Recitation strategies can be fun: Students perform tongue-twister exercises to work on diction. Fisher encourages them to stand up tall and talk “to and through” the walls (loud, in other words). Your aim, he tells the students, is to let the strength of the poem—not a hefty dose of drama—carry the delivery.
“You don’t have to die on stage like in Shakespeare to make this meaningful,” Fisher said. “Just anchor on that poem and deliver it with power.”
Before students stand up to recite simultaneously, he guides them to think about places in their poems where they could use an appropriate hand or facial gesture (“like when you talk to your friends”), places they could inject a meaningful pause, or speed up; places they could use a slightly higher vocal pitch to emphasize a point.
First, the students work in pairs at their desks, reciting their poems to each other. They repeat that exercise in table groups of four. Then they form the big outward-facing circle, and launch into the all-at-once recitation.
Snippets of Victoria Chang crash into lines from Robert Frost, Maya Angelou, James Whitcomb Riley, and David Dominguez. It’s a loud, spirited collision of words.

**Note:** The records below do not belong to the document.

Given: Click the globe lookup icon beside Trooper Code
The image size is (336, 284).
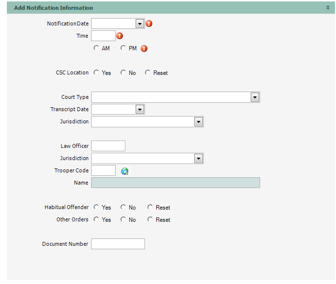Looking at the screenshot, I should pyautogui.click(x=125, y=171).
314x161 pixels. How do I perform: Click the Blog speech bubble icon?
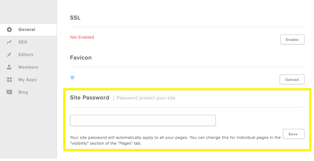coord(9,92)
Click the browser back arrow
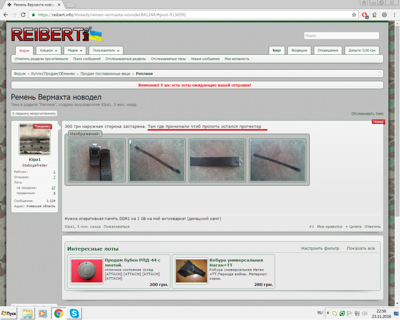Screen dimensions: 400x320 (6, 15)
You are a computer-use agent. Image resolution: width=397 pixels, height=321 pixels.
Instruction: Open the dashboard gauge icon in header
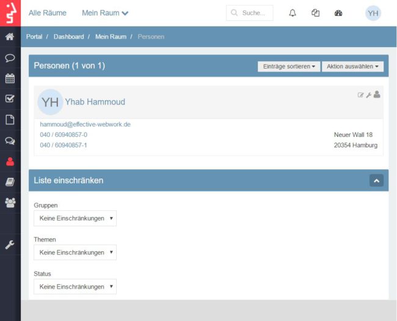(338, 13)
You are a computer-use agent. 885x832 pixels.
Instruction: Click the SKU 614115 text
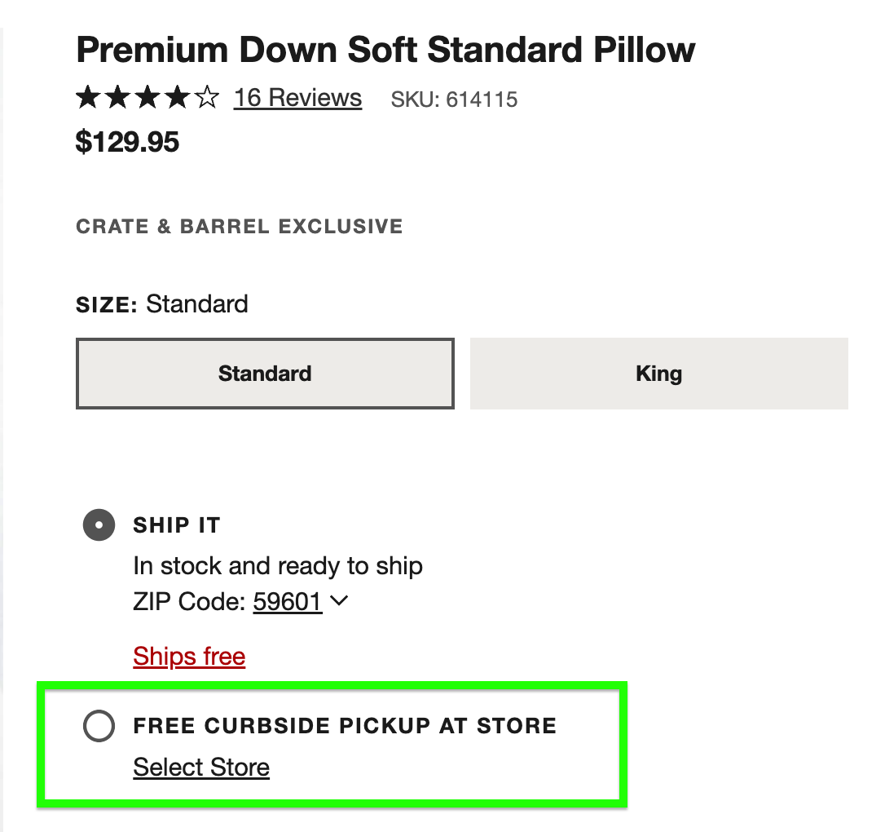[x=454, y=100]
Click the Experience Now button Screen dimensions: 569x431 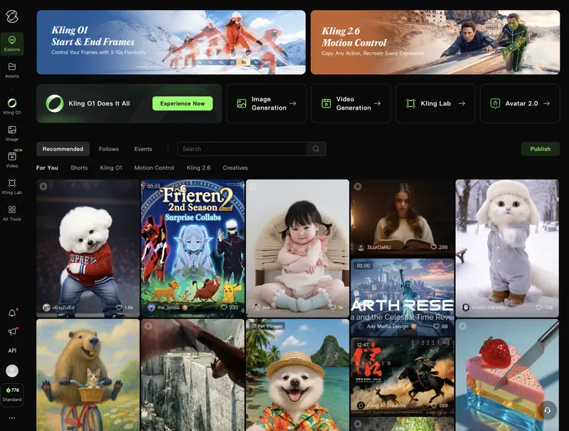pos(182,103)
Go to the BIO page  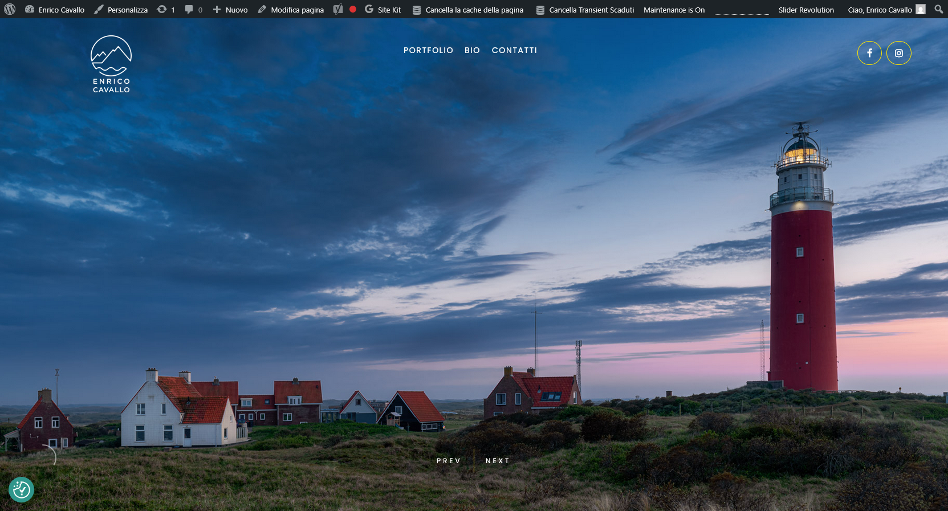click(472, 50)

But few students are comfortable enough yet to throw in even one hand gesture.
Facing the walls was supposed to put students at ease; they didn’t have to see an audience. But now they have to up their game. Everyone in the big circle turns from the walls inward, to face one another. They recite again. This time most students seem more relaxed, though a few nervous smiles punctuate the poems. More practice lies ahead.
Surprising Discoveries
Whether any of these students makes the cut for regional, state, or national competition is a question for another day. Right now, at least a few are enjoying a surprise: It turns out that they like poetry.
Ajeetpal Punian had to study poetry in other English classes. He never liked it; the teacher assigned poems, and the ensuing class conversations made him feel like there was a right way and a wrong way to understand them.
In Fisher’s class, he got to choose his own poem: Henry Wadsworth Longfellow’s “The Arrow and the Song.” OK, so the fact that it’s short—12 lines—was pretty cool, he said.
But as he read it over and over, trying to memorize it, he really got into it. The structure of the poem appealed to him, and his inner scientist—Punian aspires to be an astronautical engineer—responded. His love of rap music also opened him to a connection with the words of this guy who’s been dead for 135 years.
“I like that it rhymes. I love the structure, how the pieces fit together,” Punian said. “This poem could be a rap, the way it flows.”
Music also helped connect Ava Ross to her poem, “Mr. Darcy.” A trombonist, she enjoys marking Chang’s verse in places where she can raise and lower her voice, or shift the pace of her delivery speed, much like musical notations that direct volume and speed.
Punian said he’d signed up for Fisher’s English class to help him write college essays. But the poetry portion of the class has “opened me up to a different world.”
“I didn’t really care about literature very much,” he said. “Now I understand there are layers to writing, and if you can decode them, you can understand what it’s about.”